Raw Vegan Almond Butter Cup Cacao Ice Cream
Raw Vegan Almond Butter Cup Cacao Ice Cream

I didn’t expect this ice cream recipe to turn out so good! I have found that homemade ice creams tend to harden too much for me. I don’t have the patience to wait for it to defrost enough to scoop. When I want ice cream, I want it ASAP and chocolate flavoured too, please!

This amazingly creamy coconut-based ice cream stays scoop-able (my main goal when creating this recipe) which means no awkward waiting (or arm workout) for a delicious dessert, yay!
I haven’t tried this recipe without an ice cream maker, but if you try it without one I would love to hear how it worked out.

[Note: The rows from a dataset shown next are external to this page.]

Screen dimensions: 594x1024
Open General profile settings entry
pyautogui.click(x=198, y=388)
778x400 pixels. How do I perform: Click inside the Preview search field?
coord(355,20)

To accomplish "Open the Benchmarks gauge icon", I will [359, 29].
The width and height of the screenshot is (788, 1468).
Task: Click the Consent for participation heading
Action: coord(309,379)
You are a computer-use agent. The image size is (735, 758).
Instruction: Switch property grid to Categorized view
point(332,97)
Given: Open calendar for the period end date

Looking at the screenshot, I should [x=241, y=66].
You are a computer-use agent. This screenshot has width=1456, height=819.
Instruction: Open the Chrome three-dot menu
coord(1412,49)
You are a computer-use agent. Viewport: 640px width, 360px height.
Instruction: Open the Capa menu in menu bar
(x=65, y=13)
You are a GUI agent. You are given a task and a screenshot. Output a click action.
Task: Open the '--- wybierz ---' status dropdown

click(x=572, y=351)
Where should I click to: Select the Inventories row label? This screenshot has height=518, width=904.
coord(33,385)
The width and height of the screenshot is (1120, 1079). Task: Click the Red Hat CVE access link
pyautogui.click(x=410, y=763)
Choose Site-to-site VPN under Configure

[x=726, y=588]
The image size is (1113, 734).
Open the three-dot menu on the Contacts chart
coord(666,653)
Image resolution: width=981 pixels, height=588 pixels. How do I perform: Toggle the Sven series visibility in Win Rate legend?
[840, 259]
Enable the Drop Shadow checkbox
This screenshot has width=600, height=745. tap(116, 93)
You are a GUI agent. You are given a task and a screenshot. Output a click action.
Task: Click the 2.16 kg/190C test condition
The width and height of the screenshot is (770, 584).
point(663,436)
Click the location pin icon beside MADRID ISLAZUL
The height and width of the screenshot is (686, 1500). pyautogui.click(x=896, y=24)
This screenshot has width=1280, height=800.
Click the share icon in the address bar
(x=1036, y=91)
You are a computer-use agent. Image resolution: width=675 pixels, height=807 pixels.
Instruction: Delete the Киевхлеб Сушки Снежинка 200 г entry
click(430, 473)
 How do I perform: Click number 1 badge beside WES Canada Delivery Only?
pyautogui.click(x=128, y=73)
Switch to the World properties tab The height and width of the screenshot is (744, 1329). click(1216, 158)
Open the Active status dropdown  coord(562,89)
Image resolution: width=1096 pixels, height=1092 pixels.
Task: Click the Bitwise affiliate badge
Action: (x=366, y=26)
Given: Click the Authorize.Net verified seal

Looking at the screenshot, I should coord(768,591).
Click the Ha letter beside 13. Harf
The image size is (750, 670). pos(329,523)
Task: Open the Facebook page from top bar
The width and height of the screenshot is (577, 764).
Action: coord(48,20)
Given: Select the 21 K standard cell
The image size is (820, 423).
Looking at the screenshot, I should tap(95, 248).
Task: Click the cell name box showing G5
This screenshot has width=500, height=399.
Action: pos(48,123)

Raw Vegan Almond Butter Cup Ice Cream

This recipe uses homemade Almond Milk in the base, so prepare this first.
Almond Milk:
3/4 cup Almonds, soaked for 4-6 hours
3 cups Water
1 Medjool Date

Drain and rinse your Almonds. Add to a blender and along with the water and date. Blend until creamy, about 1-2 minutes and strain through a nut-milk bag. Place in the fridge.

Creamy Cacao Ice Cream:
1/3 cup cashews, soaked 2-4 hours
1 cup homemade Almond Milk
150g/1 cup Coconut flesh, scraped from a young coconut
1/2 cup Coconut Water, from a young coconut
90g/6-7 pitted Medjool Dates
3 Tbsp Cacao Powder
1/4 cup Coconut Nectar
1 tsp Vanilla Bean
1/4 tsp Himalayan Salt
1/4 cup melted Coconut Oil

Almond Butter Cups, see previous post for the recipe

Soak the Cashews. Rinse and drain, before adding them to a high-powered blender along with all the other ingredients except the Coconut Oil. Blend until very smooth. Add in the Coconut Oil and blend it through until combined. Pour it into a container and let it chill in the fridge.
While the Cacao Ice Cream is chilling, I like to make the Almond Butter Cups! See the previous post for the recipe.
Once it has cooled (I just leave mine overnight) place it in your ice cream maker, churn the ice cream according to your ice cream makers instructions. Mine takes about 15 minutes.
Chop your desired amount of Almond Butter Cups and add to your ice cream with your ice cram maker still running. Once the cups are evenly distributed through out the ice cream, transfer it to a container and place in the freezer to finish firming up. Enjoy!